Soeben fanden in Spanien Präsidentschaftswahlen statt. Kurz vor diesem Anlass kehrt die Bevölkerung jeweils kurz in sich und bereitet sich am «Jornada de reflexion» auf die Stimmabgabe vor. Möglicherweise trägt auch dieser Tag des Nachdenkens dazu bei, dass sich die politische Mitte in Spanien nach wie vor gegen die extremen Pole behaupten kann. Wir alle brauchen solche Inseln der Ruhe. In der Schweiz mangelt es nicht an offenen Fragen, die es verdienen, engagiert und ernsthaft diskutiert zu werden. Den Boden dazu bereiten wir in Momenten des Innehaltens – beispielsweise beim distanzierten Blick auf ein Höhenfeuer. Diese Momente ermöglichen uns eine neue Auslegeordnung, eine Positionierung jenseits des alltäglichen Getöses und damit eine Grundlage für besonnene Diskussionen. Vielleicht erfahren wir in solchen Momenten auch am ehesten, was unser Land ausmacht, worauf wir stolz sein können und woran wir noch arbeiten müssen. Und dass es nicht immer jene Themen sind, über die am lautesten gestritten wird.

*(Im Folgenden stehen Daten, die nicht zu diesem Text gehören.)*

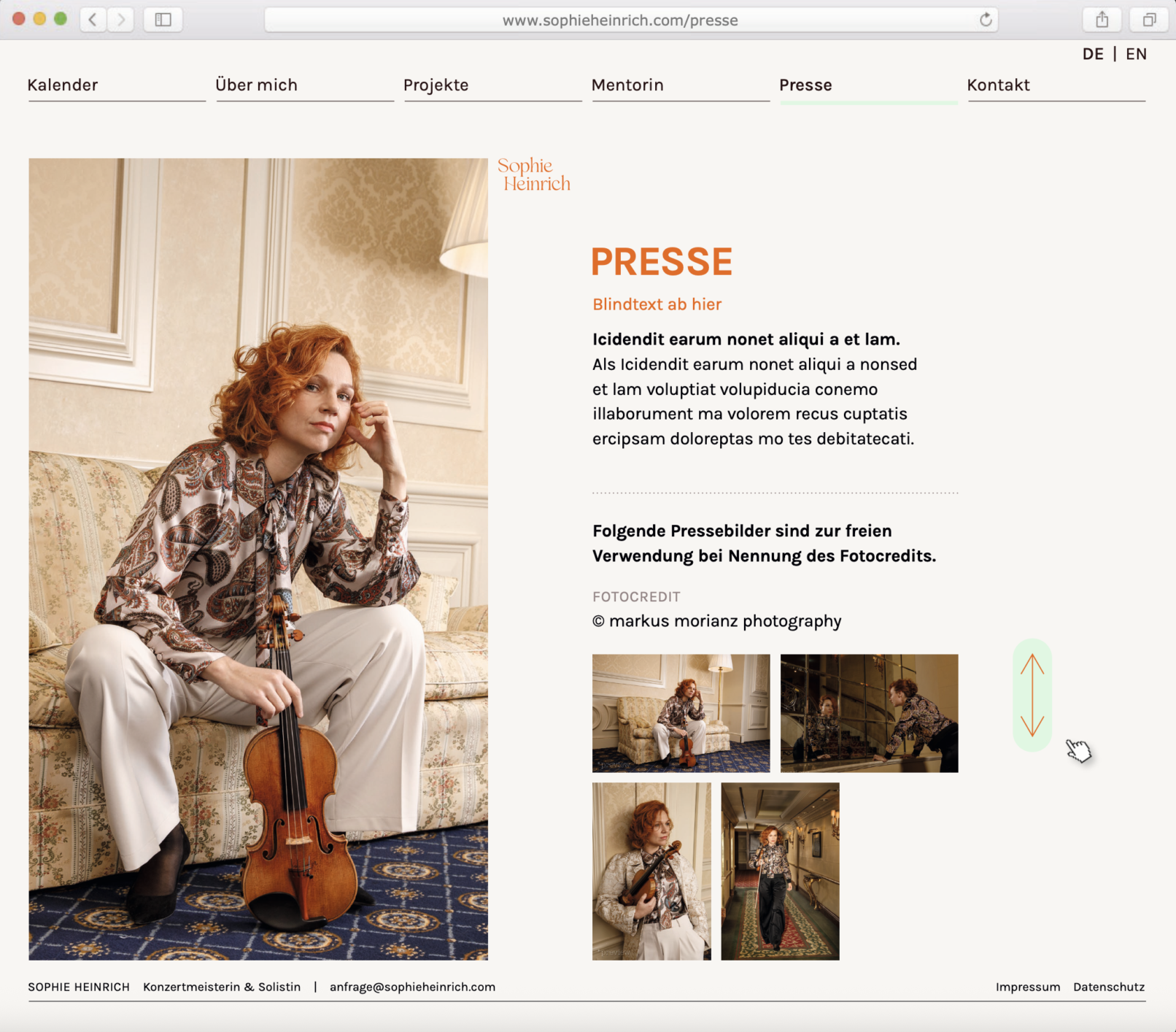The height and width of the screenshot is (1032, 1176).
Task: Click the Sophie Heinrich logo
Action: click(x=534, y=175)
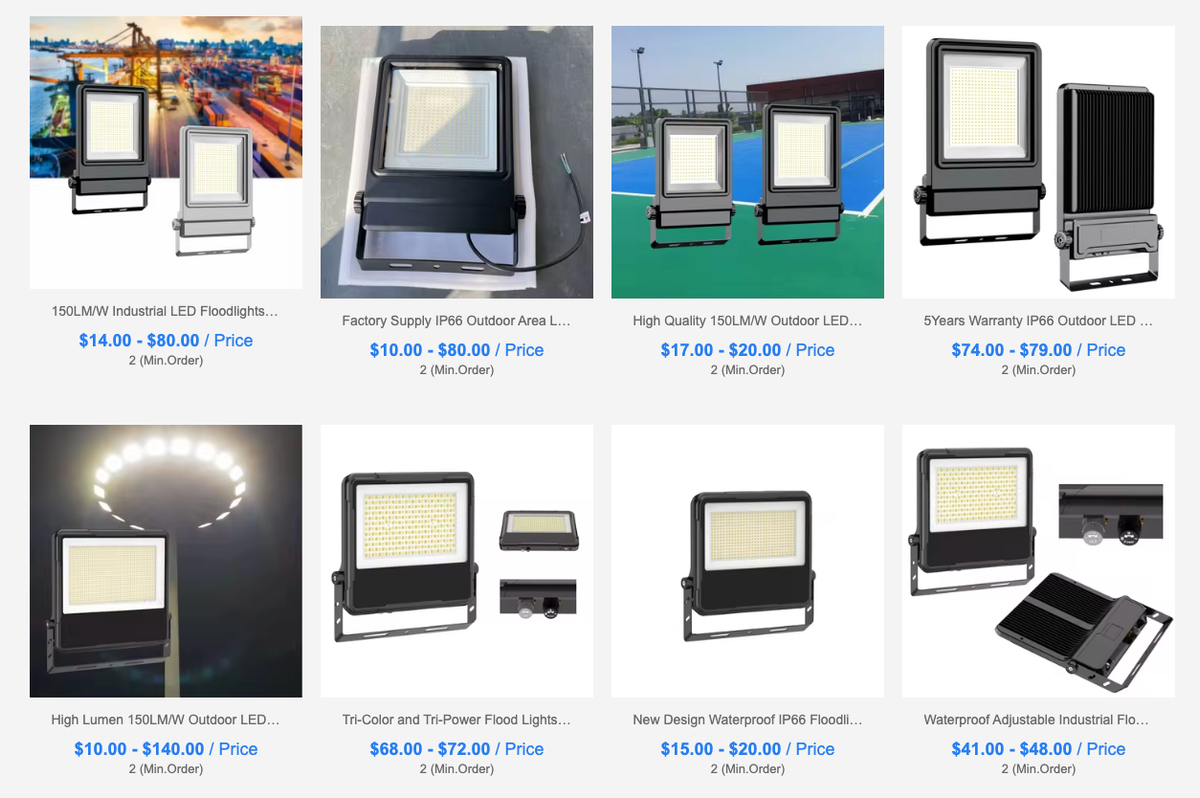Open Waterproof Adjustable Industrial Flood title link
Image resolution: width=1200 pixels, height=798 pixels.
pos(1036,720)
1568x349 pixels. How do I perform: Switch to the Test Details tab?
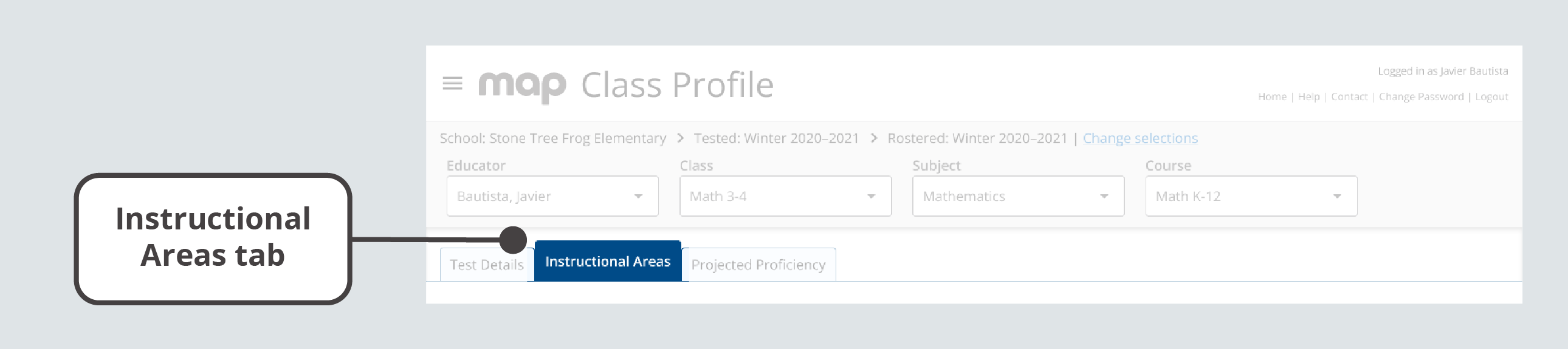coord(486,265)
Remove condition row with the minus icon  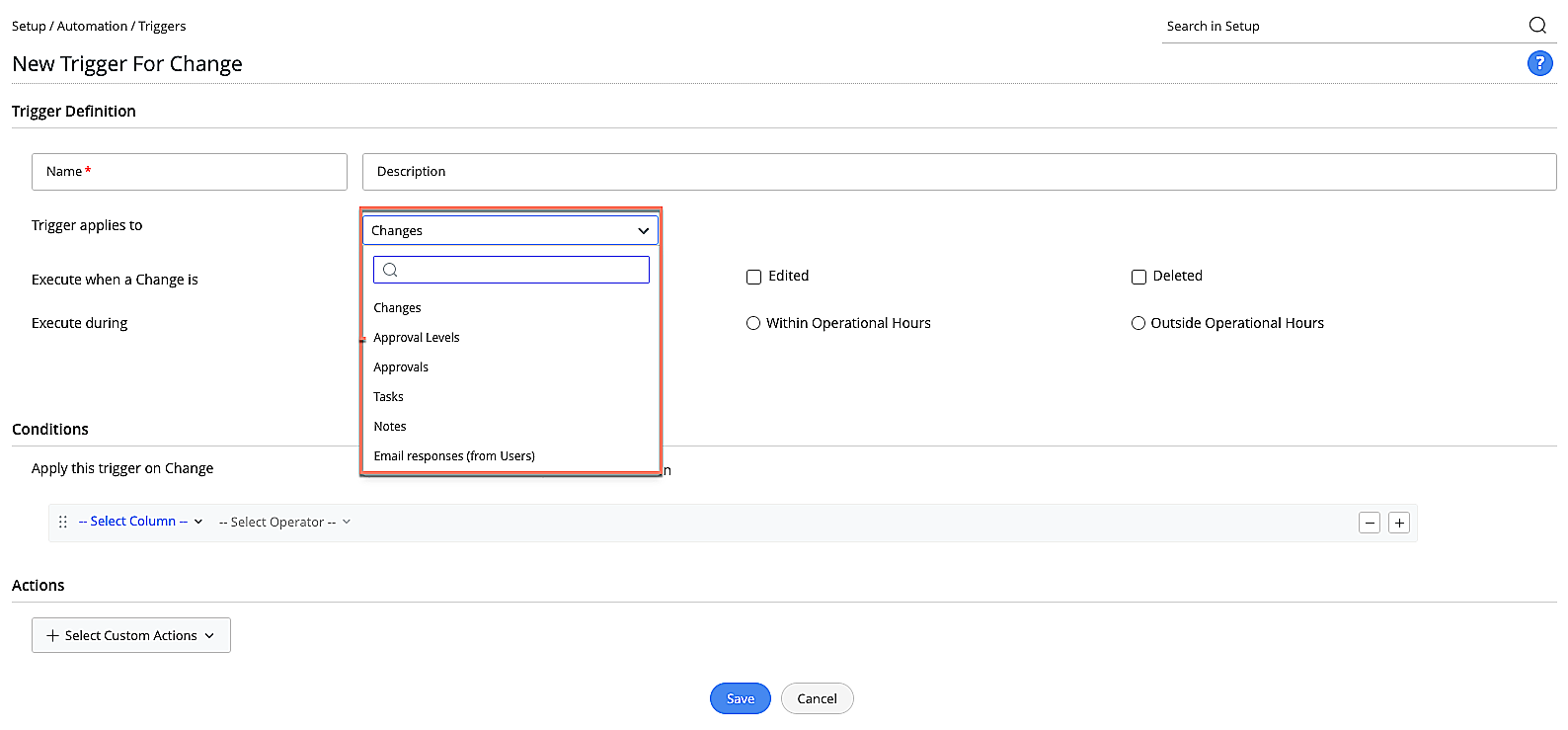click(x=1369, y=523)
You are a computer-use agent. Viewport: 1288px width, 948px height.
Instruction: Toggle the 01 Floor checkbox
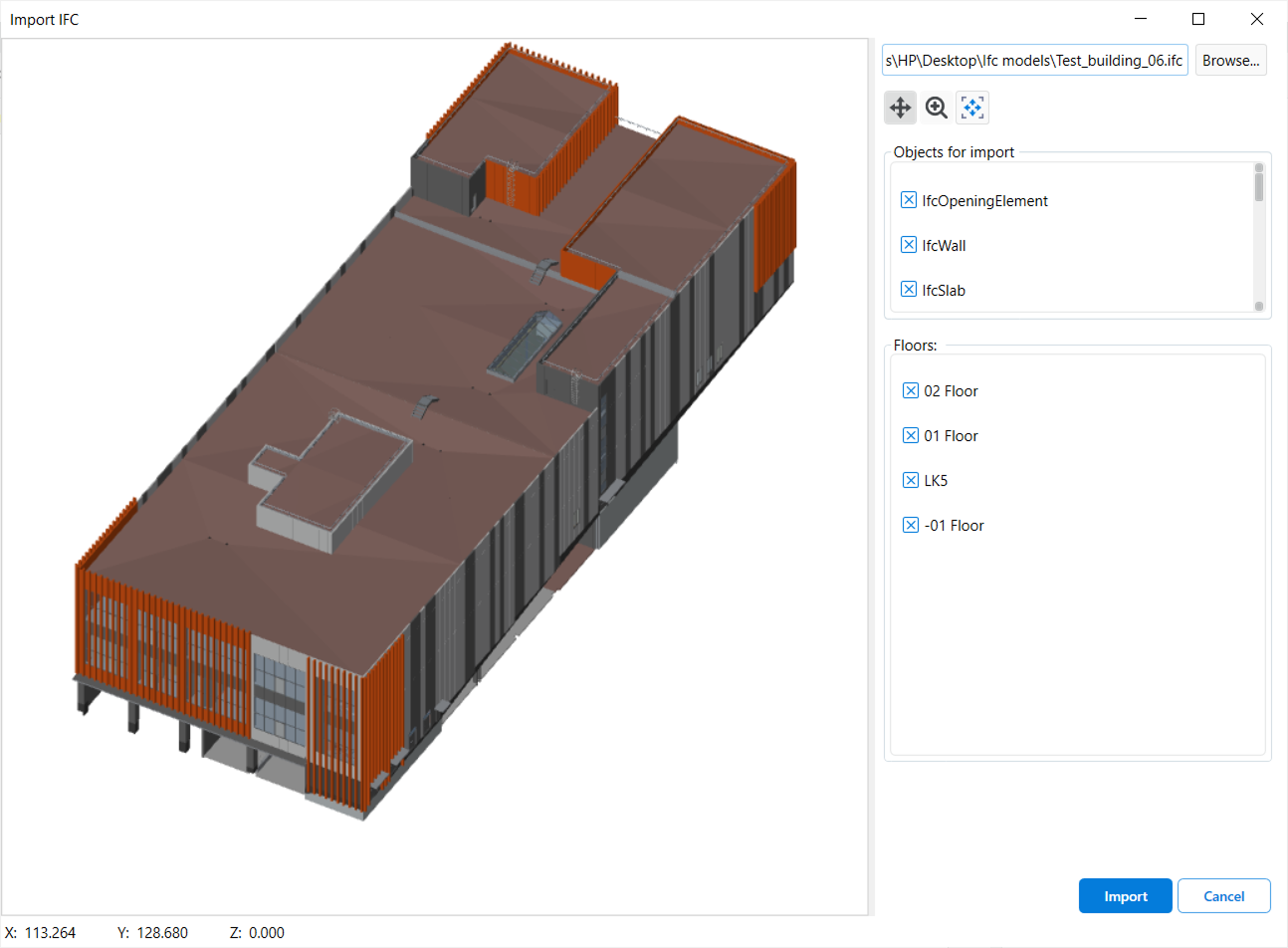(x=911, y=435)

In Berns Innenstadt gilt: «Fiire statt Füüre»

Um die Bevölkerung zu einem angemessenen Umgang mit Knallware zu bewegen, setzt die Stadt Bern auf ein partielles Verbot und auf Sensibilisierung: «Feuerwerk ist etwas Schönes. In den Gassen der Berner Innenstadt aber fehlt der Platz dazu, es ist zu gefährlich und ist deshalb seit dem Sommer 2021 verboten», schreiben die Behörden auf Plakaten und verknüpfen mit ihrer Botschaft auch einen Appell: «Hilf mit, Sorge zu tragen – speziell auch an den Feiertagen!»
In einem festgelegten Perimeter ist das Abbrennen von Feuerwerk untersagt. Ausserhalb dieses Bereichs mahnen die Behörden beim Abbrennen von Feuerwerk zu grosser Vorsicht. Feuerwerk gehöre nicht in Menschenmengen oder in die Nähe von Gebäuden und Autos.